Data provided:
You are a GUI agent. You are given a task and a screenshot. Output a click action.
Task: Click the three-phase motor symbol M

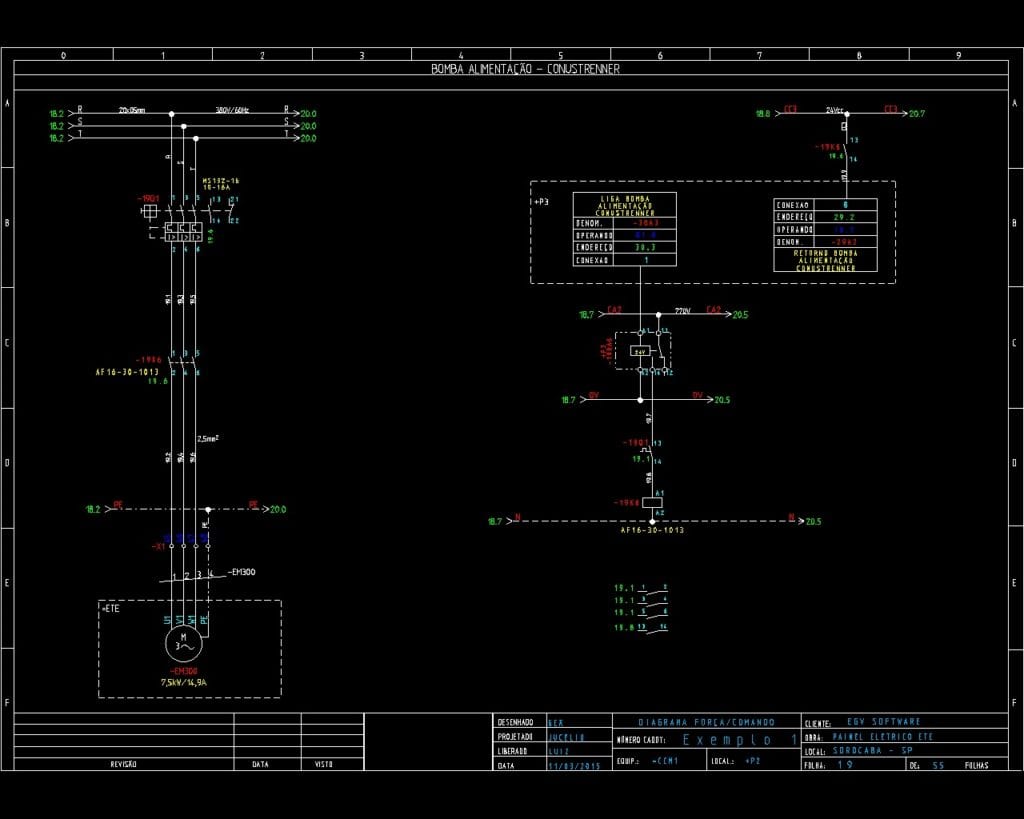(x=183, y=645)
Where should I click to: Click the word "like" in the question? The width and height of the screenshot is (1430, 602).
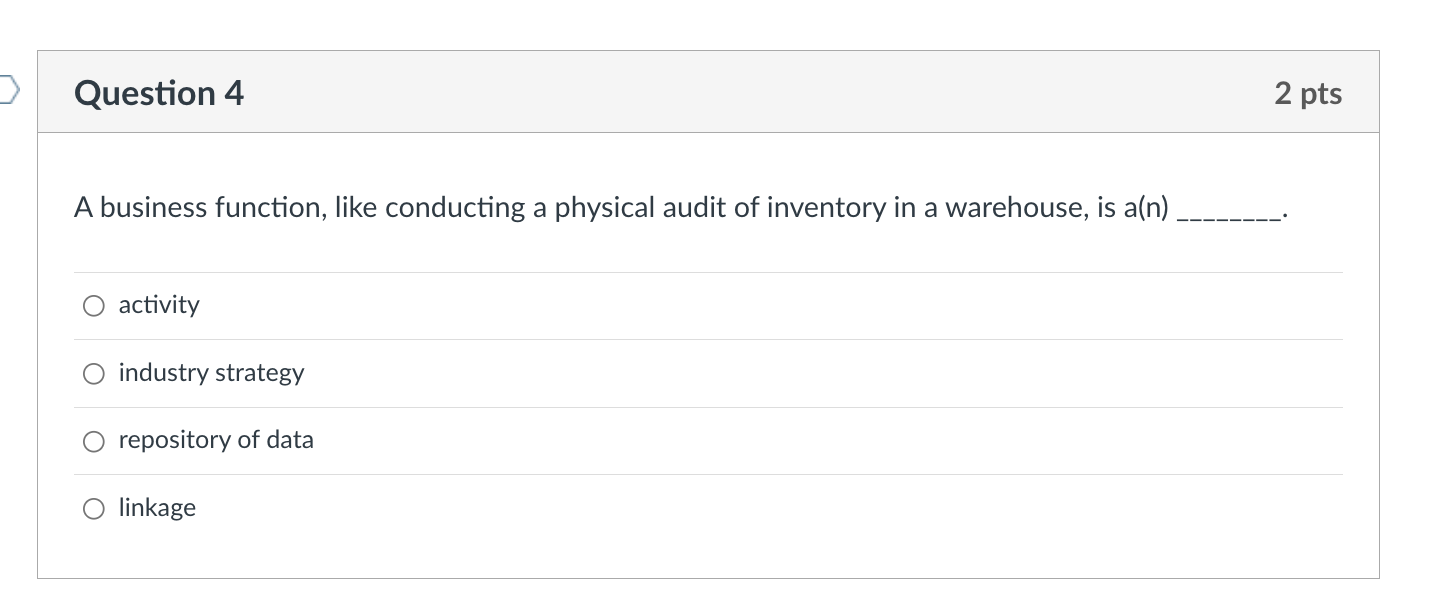[355, 208]
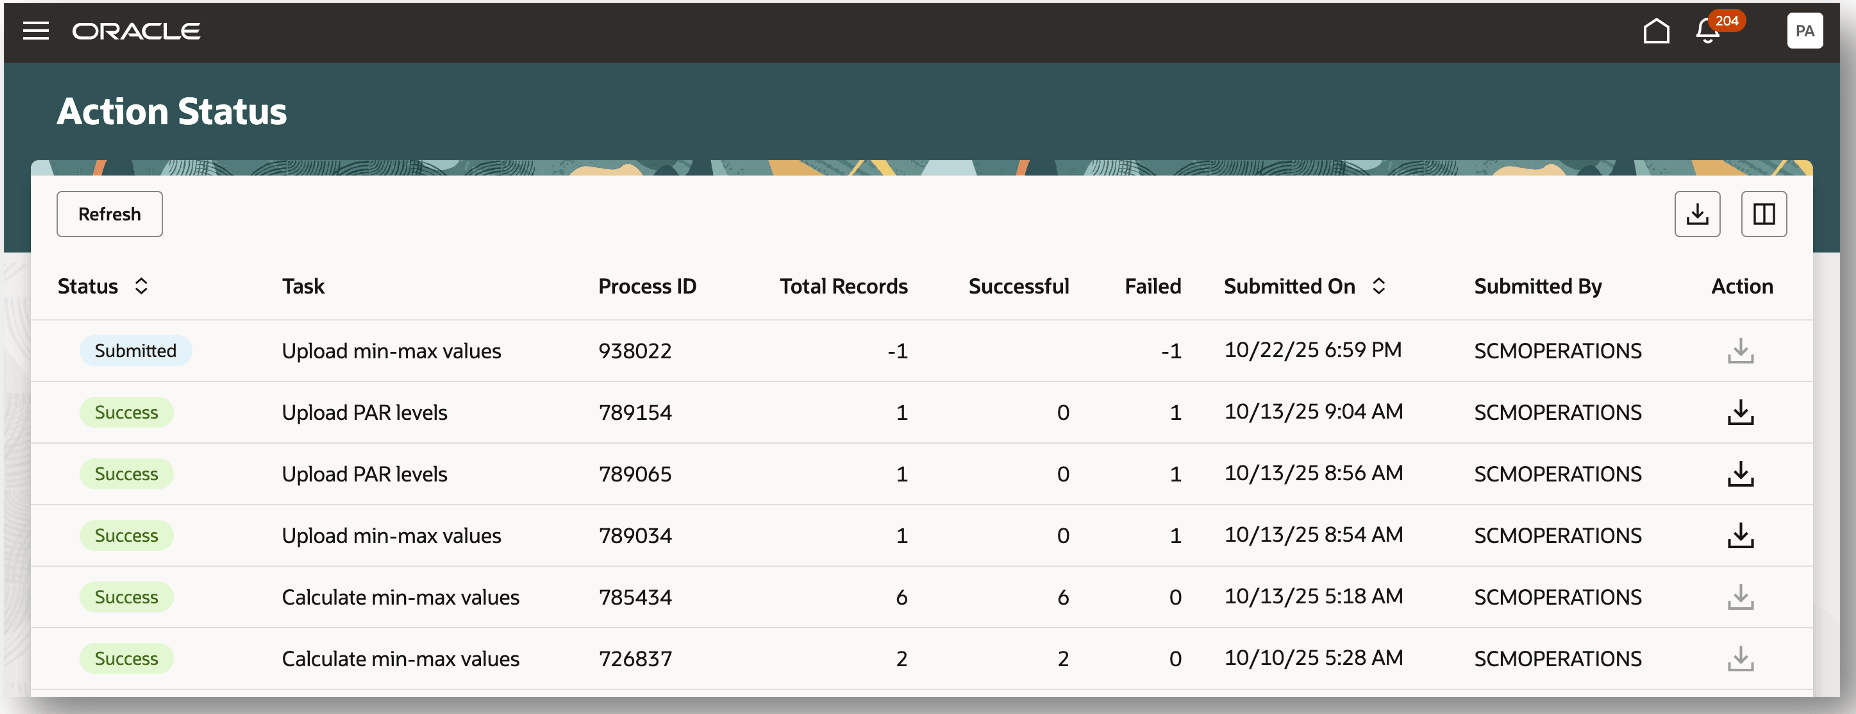
Task: Click the Task column header
Action: [303, 286]
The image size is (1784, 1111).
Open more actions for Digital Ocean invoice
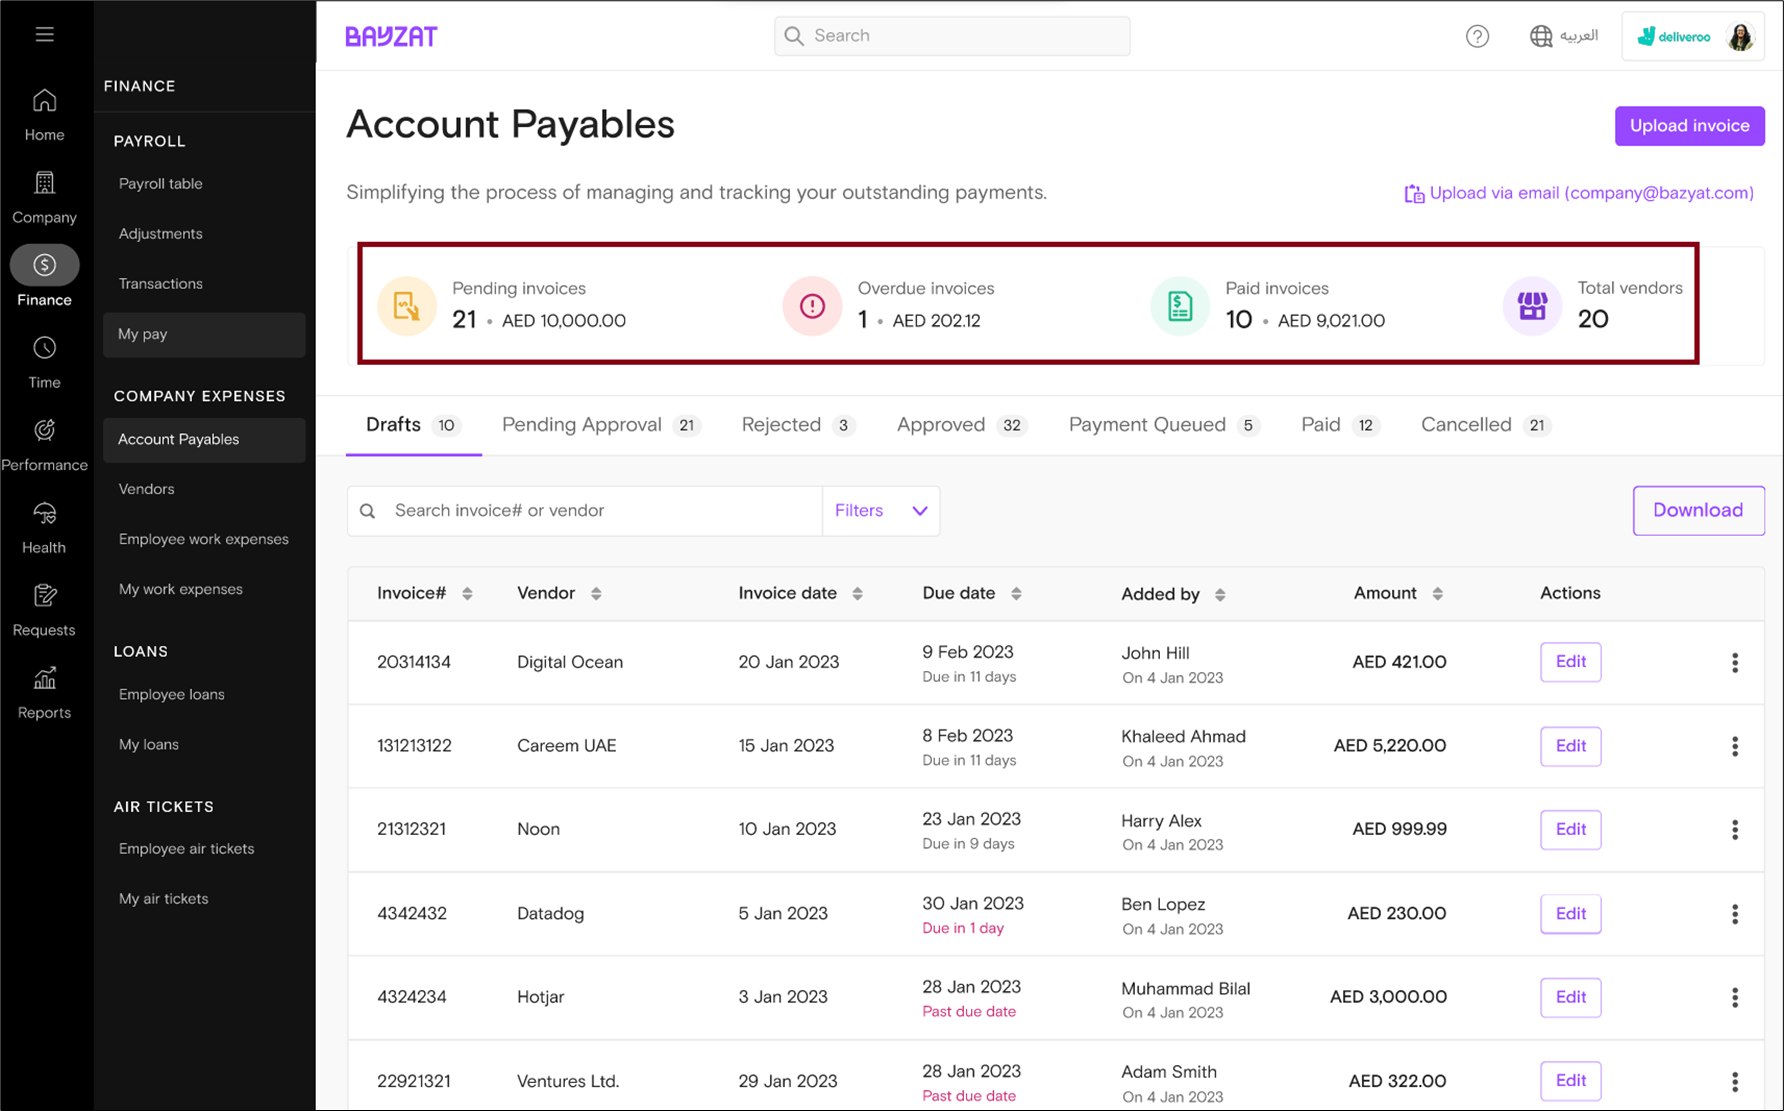coord(1735,662)
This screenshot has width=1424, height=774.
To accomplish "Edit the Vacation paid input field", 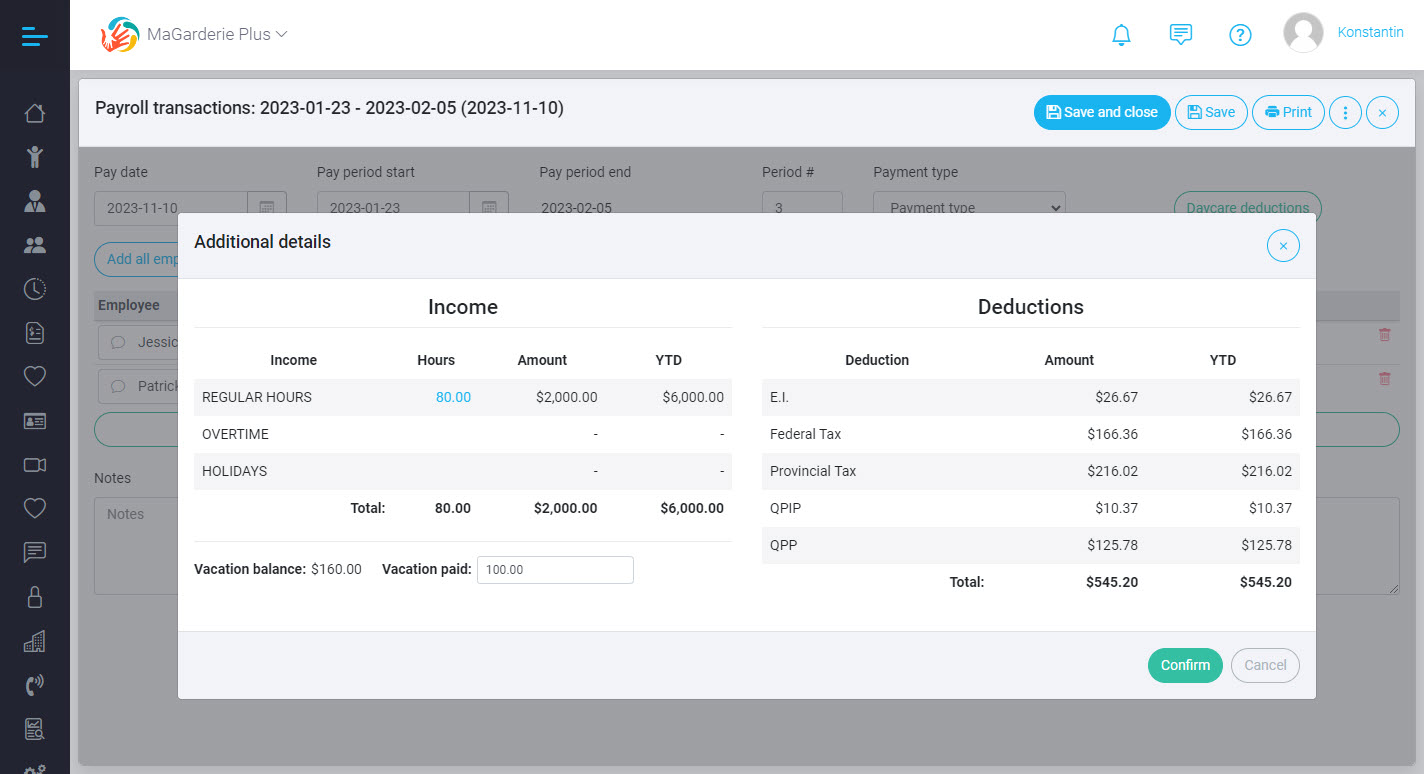I will [x=554, y=570].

Written task:
Copy out the rows again from the line with "Where should I" up to and including the line with "coord(1735,662)", leaving out the pictures.

Complete answer:
Where should I click to: Click the word "like" in the question? The width and height of the screenshot is (1430, 602).
[355, 208]
Task: Click the Task column header
Action: [303, 286]
The image size is (1784, 1111).
Open more actions for Digital Ocean invoice
coord(1735,662)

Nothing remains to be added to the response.